Veranderen we van persoonlijkheid wanneer we een vreemde taal spreken?

De voordelen van meertaligheid zijn bekend en veelbesproken, maar de redactie van Johnson, de taalblog van The Economist, vestigt de aandacht op een minder bekend aspect dat nochtans grote implicaties heeft voor ons begrip van taal en psychologie. Uit onderzoek bij meertaligen blijkt immers dat mensen aparte persoonlijkheden ten toon spreiden op basis van de taal die ze spreken.

Vaak zegt men dat kennis van een andere taal je verrijkt als mens, maar de notie dat het spreken van een andere taal ook je persoonlijkheid verandert geeft een geheel nieuwe dimensie aan deze gedachte.

In 1941 verklaarde de Amerikaanse taalkundige Benjamin Lee Whorf dat in elke taal een bepaalde wereldvisie geprogrammeerd zit. De meeste experts stapten hier in recente decennia van af, maar toch zijn er zeer goede redenen om te geloven dat taal inderdaad ons denken enigszins beïnvloedt:

  • Asymmetrische vaardigheid. De meeste mensen zijn niet perfect twee- of meertalig en leerden hun eerste taal thuis en de andere buitenshuis. Meertaligen hebben dus uiteenlopende sterktes en zwakheden in verschillende talen (en spreken hun moedertaal niet altijd het best). Dat kan leiden tot verschillen in zaken als spontaniteit, assertiviteit en comfort .

  • Dril.

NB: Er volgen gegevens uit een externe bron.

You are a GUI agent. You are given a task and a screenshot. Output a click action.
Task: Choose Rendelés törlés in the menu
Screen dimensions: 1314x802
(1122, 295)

Zelfs als iemand perfect twee- of meertalig is, geeft men meestal blijk van verschillende emoties op basis van de taal die men spreekt. Zo denkt een Vlaming die al jaren in de V.S. woont wellicht aan zijn jeugd wanneer hij zijn Nederlands bovenhaalt, wat hem in een bepaalde stemming brengt. Psychologen noemen dit effect ‘priming’, hier los vertaald als ‘dril’.

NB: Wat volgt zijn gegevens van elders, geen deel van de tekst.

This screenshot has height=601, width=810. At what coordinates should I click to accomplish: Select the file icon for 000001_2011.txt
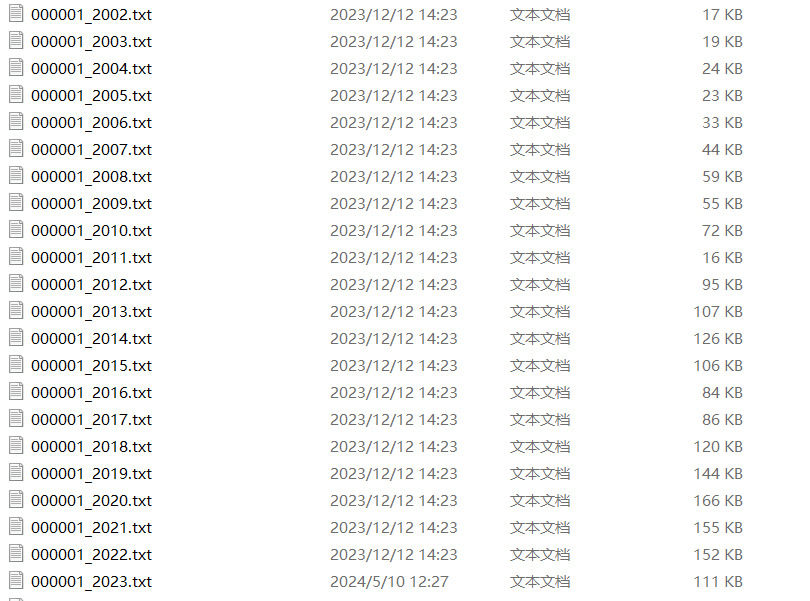pos(16,256)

  • Intrinsieke eigenschappen. Volgens de econoom Athanasia Chalari zijn Grieken onbeschofter dan anderen vanwege de Griekse grammatica en zinsbouw en een groep Franse intellectuelen stelde ooit voor om Frans de enige taal van de EU te maken vanwege de inherente precisie van hun taal. Dit heet ‘neo-Whorfianisme’, naar de hierboven vermelde Benjamin Lee Whorf.

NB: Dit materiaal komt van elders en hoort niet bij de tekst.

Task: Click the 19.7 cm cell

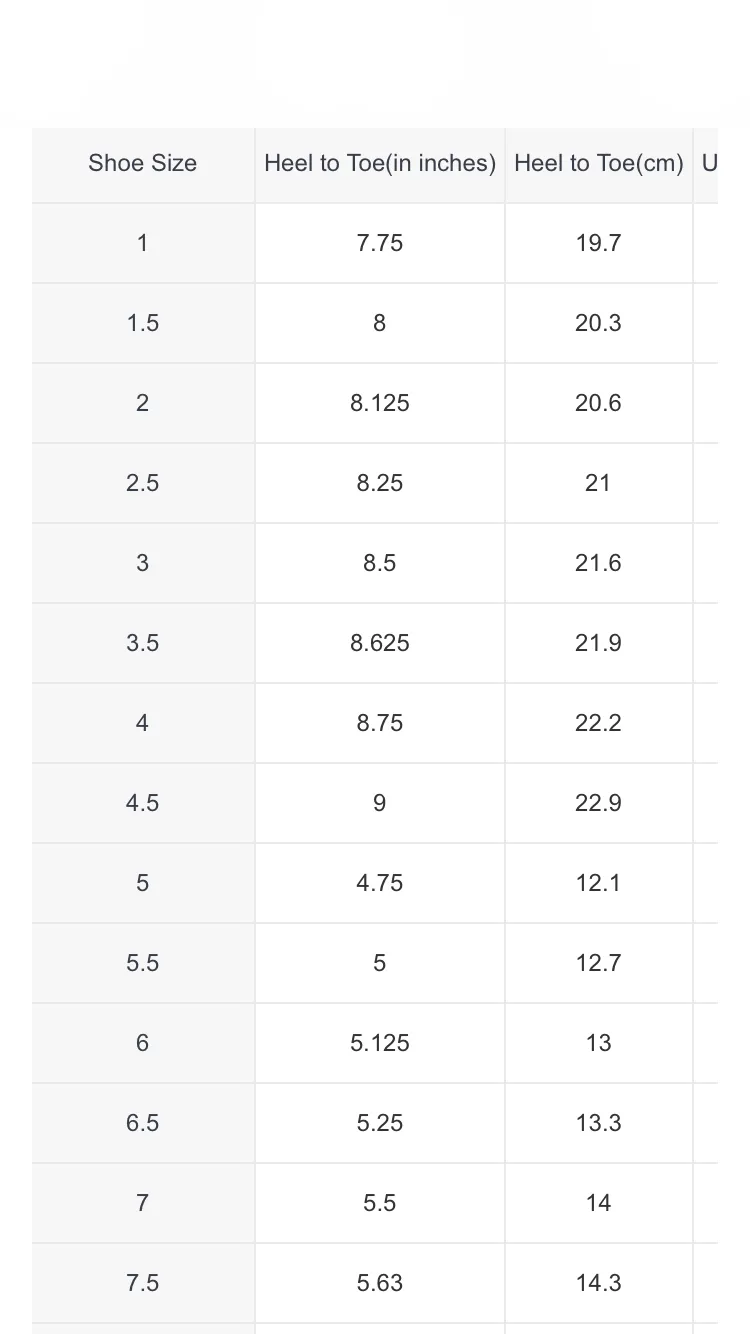Action: point(599,243)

The Economist onderschrijft de eerste twee argumenten, maar twijfelt ten zeerste over het derde. Dat lijkt immers eerder het gevolg van confirmatiebias te zijn (en in het tweede voorbeeld van chauvinisme). Toch heeft het neo-Whorfianisme ook tal van voorstanders in de academische wereld, waaronder Aneta Pavlenko, hier geïnterviewd door Psychology Today.